There's probably something you could do with Black Garden involving Soul Exchange or Remove Brainwashing to generate three Tributes pretty hysterically, but that would likely be on the very utmost level of gimmick-based trolling. I don't even want to see the expression on the face of whoever that happens to. If someone does this to you and you think back on this article, I'm truly sorry.

Seeing Red Objectively
There's practically nothing more impactful on your opponent's psyche than trashing them with Slifer the Sky Dragon. The simple joy of using one of Yugi's most iconic monsters and the ridiculous style points for smashing a God onto the field are hard to ignore, without even thinking about all the in-game strengths of the card itself.
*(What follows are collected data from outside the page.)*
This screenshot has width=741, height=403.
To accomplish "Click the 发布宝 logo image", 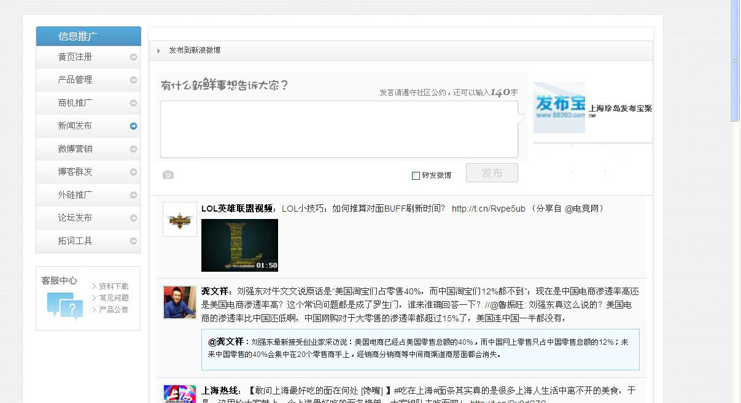I will (559, 108).
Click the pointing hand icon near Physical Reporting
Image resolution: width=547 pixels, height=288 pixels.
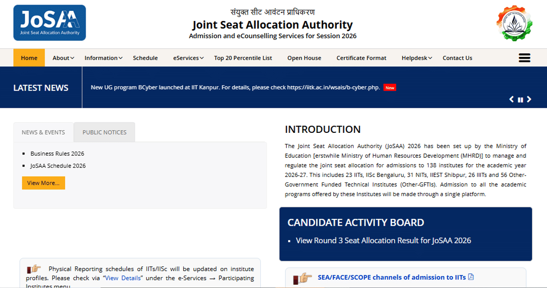click(34, 269)
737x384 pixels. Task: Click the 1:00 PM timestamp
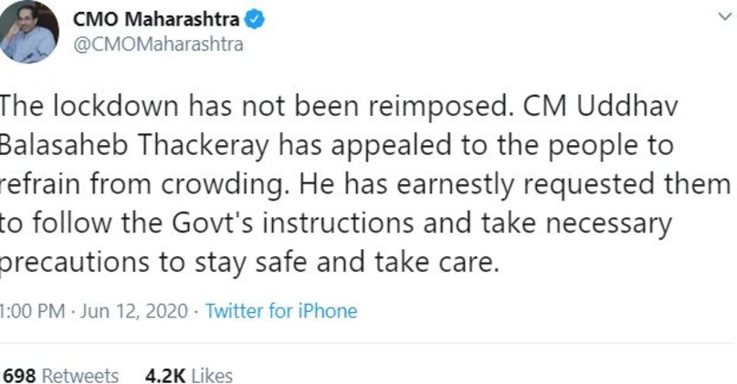[x=33, y=311]
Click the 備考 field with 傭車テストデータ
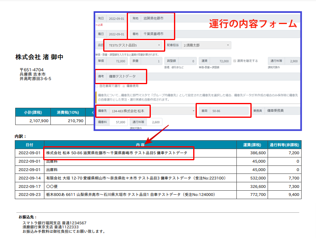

Factor in the nearly-unfair ATK-reduction effect, the inherent bulk it gets from your hand size and the fact that the Normal Summon will always go through without exception, and Slifer becomes unbelievably satisfying.

If you can get past the actual process of putting it on the field, there are enough cards that can protect it that you can keep it around until you win. Safe Zone, March of the Monarchs, Forbidden Lance, Forbidden Dress, and plenty of others can make Slifer into a true monstrosity. Once Pendulum Summoning hits the TCG, Gadgets might be something to consider to get Slifer onto the field easier, but it's not like it's not possible right now. Overall, it would be a little surprising to see Slifer start ruling the game out of nowhere, but it would be even more surprising if a duelist with the right skill level couldn't obliterate a Regionals with Slifer's help, and it might as well be you.